这人哪,最残忍的方法,便是在绝望中给了他一点希望,然后又亲手把希望破灭。这样残忍的做法,便是眼前这个都虞候做出来的。要是换了个人,说不定就打定主意,要给陈方运小鞋穿了。

朱全垨倒是有点自知之明,虽然有卢胖子罩着他,可一旦陈方运发起狠,要给他一点颜色看看的话,他再能打,也是双拳难敌四手。别忘了陈方运手中,可是握着四千虎翼军的!朱全垨没权没人,要真的得罪了他,岂不是自讨苦吃?

朱全垨原本不擅长这等勾心斗角的事,奈何寄人篱下,不得已不这么做。闻言,他微微笑了笑,说道:“没事,这是卢厢正看好将军你啊,要是别个人,卢厢正哪里会给他正眼看过?将军,我等明日好生操练水师,以我愚见,定能让卢厢正吓得一跳!届时,等到新式战船到来,岂不是能将水贼一网打尽?到了那时候,朝廷论功行赏,将军英勇善战,肯定能拿到不少赏赐!”

陈方运越听,越觉得来劲。

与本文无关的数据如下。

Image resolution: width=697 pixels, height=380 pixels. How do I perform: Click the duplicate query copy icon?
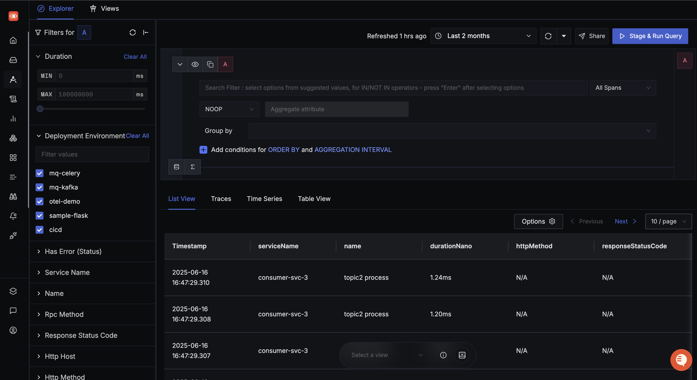tap(210, 64)
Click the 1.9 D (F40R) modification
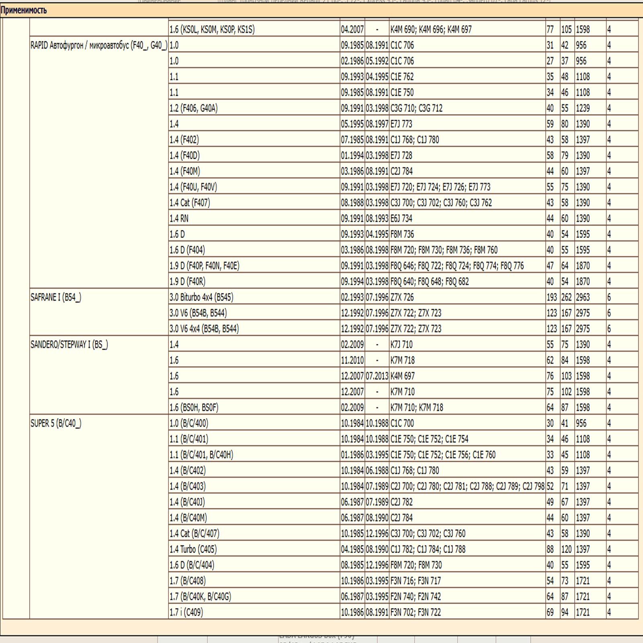The height and width of the screenshot is (643, 643). pos(187,281)
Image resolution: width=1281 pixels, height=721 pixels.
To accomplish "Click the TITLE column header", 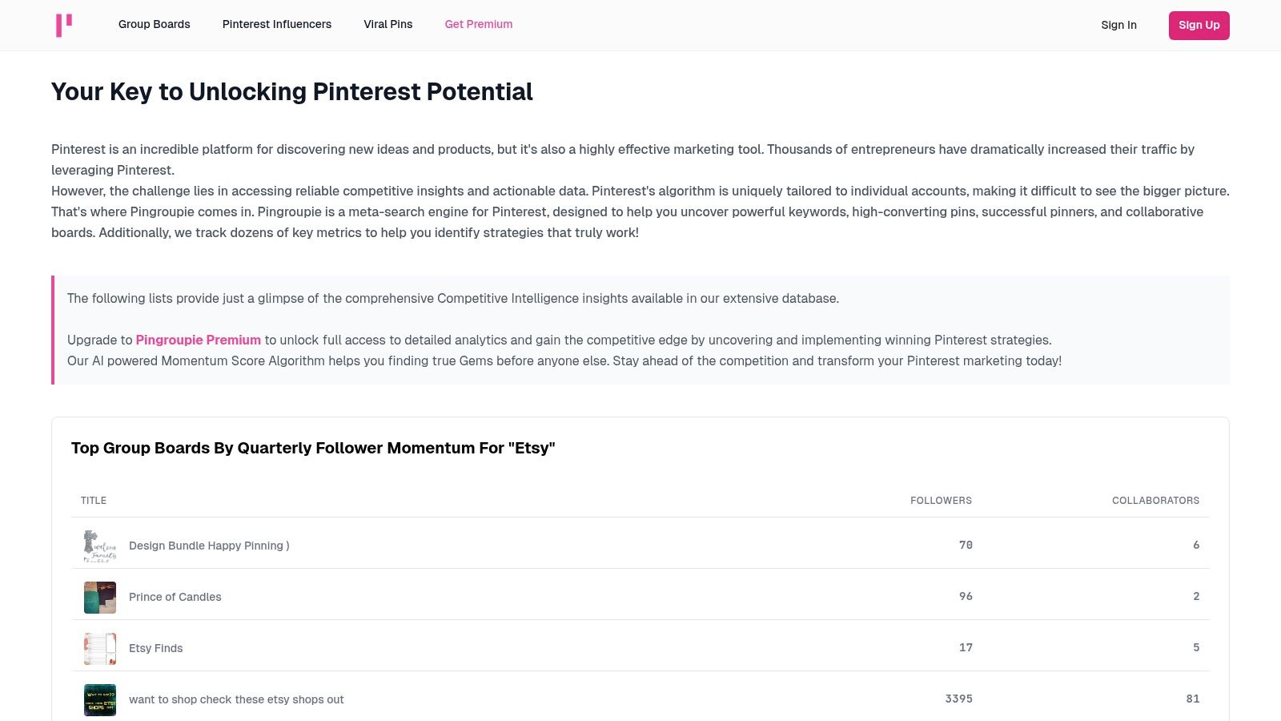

他本来便是混吃等死的,坐在都虞候这个位置上,已然有五六年未曾挪动过了。再加上他统领的是禁军水师,最不待见的兵种,连出头的机会都少。要不是每年金明池军演,以及端午节在沣河上的龙舟操演,恐怕小皇帝,根本记不得还有这么一支水师吧?

之前,领到这个任务的陈方运,还一个劲地抱怨,说什么流年不利,摊上了这等苦差。他最想的便是,不管如何,早日返回京城,即便身败名裂,也好过做一个连死都糊里糊涂的人。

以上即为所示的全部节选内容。